Data excerpts below:
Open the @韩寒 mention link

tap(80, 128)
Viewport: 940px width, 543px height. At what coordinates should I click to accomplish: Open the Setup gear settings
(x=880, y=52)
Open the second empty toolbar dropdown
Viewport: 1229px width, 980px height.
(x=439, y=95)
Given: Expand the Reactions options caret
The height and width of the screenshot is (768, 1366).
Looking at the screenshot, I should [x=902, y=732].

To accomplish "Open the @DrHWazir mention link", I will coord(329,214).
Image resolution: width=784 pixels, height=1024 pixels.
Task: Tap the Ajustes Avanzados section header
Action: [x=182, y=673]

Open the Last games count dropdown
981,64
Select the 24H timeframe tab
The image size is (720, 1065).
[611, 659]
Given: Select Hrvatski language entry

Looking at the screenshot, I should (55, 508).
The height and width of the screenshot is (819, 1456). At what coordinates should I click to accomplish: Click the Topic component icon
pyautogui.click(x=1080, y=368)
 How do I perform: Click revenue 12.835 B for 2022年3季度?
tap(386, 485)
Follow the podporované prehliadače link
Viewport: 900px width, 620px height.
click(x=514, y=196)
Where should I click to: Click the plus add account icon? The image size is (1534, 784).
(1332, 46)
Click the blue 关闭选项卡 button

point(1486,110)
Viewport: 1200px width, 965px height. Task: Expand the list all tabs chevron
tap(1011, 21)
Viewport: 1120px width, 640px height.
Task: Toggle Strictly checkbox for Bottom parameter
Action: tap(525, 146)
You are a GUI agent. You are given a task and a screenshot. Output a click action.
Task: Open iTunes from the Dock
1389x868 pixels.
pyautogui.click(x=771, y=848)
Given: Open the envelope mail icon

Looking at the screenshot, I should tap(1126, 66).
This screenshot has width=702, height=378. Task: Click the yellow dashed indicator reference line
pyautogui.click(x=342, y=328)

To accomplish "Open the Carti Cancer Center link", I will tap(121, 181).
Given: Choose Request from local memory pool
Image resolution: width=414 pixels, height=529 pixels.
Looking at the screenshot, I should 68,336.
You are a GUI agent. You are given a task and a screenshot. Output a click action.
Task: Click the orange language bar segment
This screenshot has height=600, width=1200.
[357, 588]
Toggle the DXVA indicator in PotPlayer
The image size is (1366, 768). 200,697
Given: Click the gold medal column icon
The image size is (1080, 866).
End of Data excerpts.
__Task to carry out__:
Transcribe the records. Keep every word exactly as it stands.

__Response below__:
Open the @韩寒 mention link

tap(80, 128)
Viewport: 940px width, 543px height. At what coordinates should I click to accomplish: Open the Setup gear settings
(x=880, y=52)
Open the second empty toolbar dropdown
Viewport: 1229px width, 980px height.
(x=439, y=95)
Given: Expand the Reactions options caret
The height and width of the screenshot is (768, 1366).
Looking at the screenshot, I should [x=902, y=732].

To accomplish "Open the @DrHWazir mention link", I will coord(329,214).
Image resolution: width=784 pixels, height=1024 pixels.
Task: Tap the Ajustes Avanzados section header
Action: [x=182, y=673]

Open the Last games count dropdown
981,64
Select the 24H timeframe tab
The image size is (720, 1065).
[611, 659]
Given: Select Hrvatski language entry

Looking at the screenshot, I should (55, 508).
The height and width of the screenshot is (819, 1456). At what coordinates should I click to accomplish: Click the Topic component icon
pyautogui.click(x=1080, y=368)
 How do I perform: Click revenue 12.835 B for 2022年3季度?
tap(386, 485)
Follow the podporované prehliadače link
Viewport: 900px width, 620px height.
click(x=514, y=196)
Where should I click to: Click the plus add account icon? The image size is (1534, 784).
(1332, 46)
Click the blue 关闭选项卡 button

point(1486,110)
Viewport: 1200px width, 965px height. Task: Expand the list all tabs chevron
tap(1011, 21)
Viewport: 1120px width, 640px height.
Task: Toggle Strictly checkbox for Bottom parameter
Action: tap(525, 146)
You are a GUI agent. You are given a task and a screenshot. Output a click action.
Task: Open iTunes from the Dock
1389x868 pixels.
pyautogui.click(x=771, y=848)
Given: Open the envelope mail icon

Looking at the screenshot, I should tap(1126, 66).
This screenshot has width=702, height=378. Task: Click the yellow dashed indicator reference line
pyautogui.click(x=342, y=328)

To accomplish "Open the Carti Cancer Center link", I will tap(121, 181).
Given: Choose Request from local memory pool
Image resolution: width=414 pixels, height=529 pixels.
Looking at the screenshot, I should 68,336.
You are a GUI agent. You are given a task and a screenshot. Output a click action.
Task: Click the orange language bar segment
This screenshot has height=600, width=1200.
[357, 588]
Toggle the DXVA indicator in PotPlayer
The image size is (1366, 768). 200,697
Given: Click the gold medal column icon
The image size is (1080, 866).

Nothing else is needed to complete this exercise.